That leaves “A Bridge Too Far,” which is almost embarrassing to watch. The stock upbeat theme music. The star-studded cast. The stiff upper lip in the face of insuperable odds. The impassive, smugly superior Nazis (this time with a reason to be smug and superior). The nobility of defeat and massive casualties. It’s good that Hollywood has almost quit making this movie, or this kind of movie (from the trailers, Mel Gibson’s “We Were Soldiers Once,” looks like an attempt to give Vietnam the same heroic treatment).

But it makes you wonder, a little, how Iraq will be turned into a big-screen treat. (The best clue: Go rent “Three Kings.” More pleasingly flashy entertainment, less reality — but we’re OK with that.)

3 Replies to “Memorial Day …”

  1. Patton did nothing for me. Then, or now.
    First saw M*A*S*H at the drive-in. Love the movie. Love the TV series.
    A Bridge Too Far. Saw it then. Didn’t particularly care for it. Probably because I didn’t have any appreciation for the European part of WWII. But, probably won’t see it again.
    We Were Soldiers. Saw it twice in the last year on TNT. It’s a true story. There were a couple times I got a a lump in my throat watching this.
    Three Kings. Also saw it on TV. Sat there wide-eyed and agape the whole time thinking, this could have really happened.
    If they do make a movie about Iraq, who will they make it for? I mean, do kids today even care about war movies?

  2. We Were Soldiers is based on a book that I read some years ago about the first large scale deployment of US airborne (helicopter) cavalry in Vietnam. Their first big battle against North Vietnamese regulars took place in the Ia Drang valley in the central highlands of what used to be called South Vietnam. It (the book) was a riveting account of a terribly brutal encounter that Mel Gibson turned into a tear-jerky story of over-blown heroism. I hated the movie. Right up there with Mels’ overwrought story of the American Revolution, The Patriot.

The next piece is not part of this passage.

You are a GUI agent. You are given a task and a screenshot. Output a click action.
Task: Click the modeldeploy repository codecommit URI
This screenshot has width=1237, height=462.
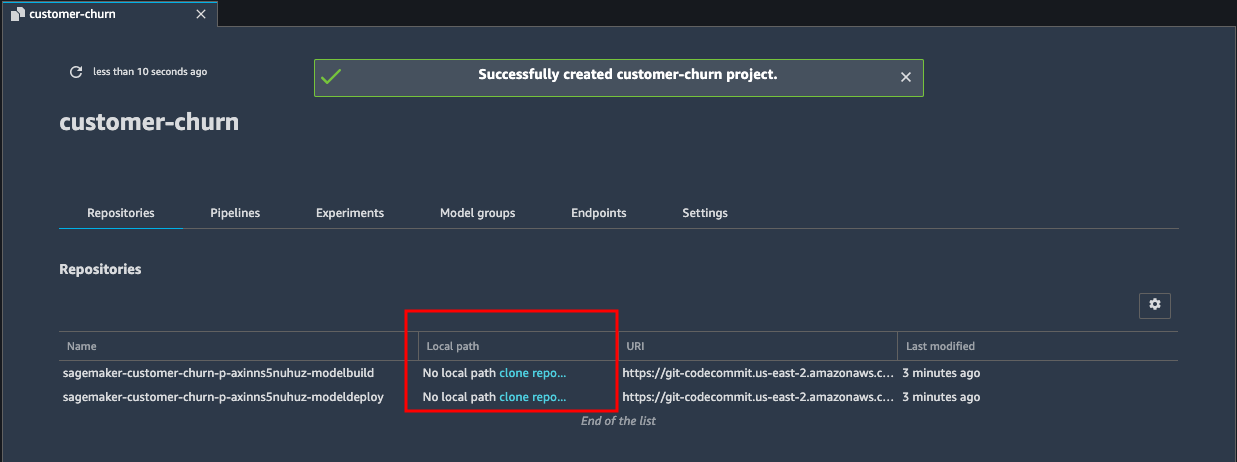[758, 397]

  3. I’ve always had a soft spot in my heart for two WWII movies that have a lot of good stuff layered over standard Hollywood crap: The Longest Day and The Young Lions. The first includes a lot of the absolute absurdity and luck that make war what it is, including a decent depiction of the Germans as human beings. The latter is notable mostly for the portions depicting the Germans throughout the spectrum of early in the war obliviousness/optimism to end of the war horror and regret.
    For black humor in war, The Americanization of Emily has always been one of my favorites, except for the last 3 minutes of happy ending, which I suspect the studio insisted on (I’d bet Blake Edwards got drunk every time he thought about that ending).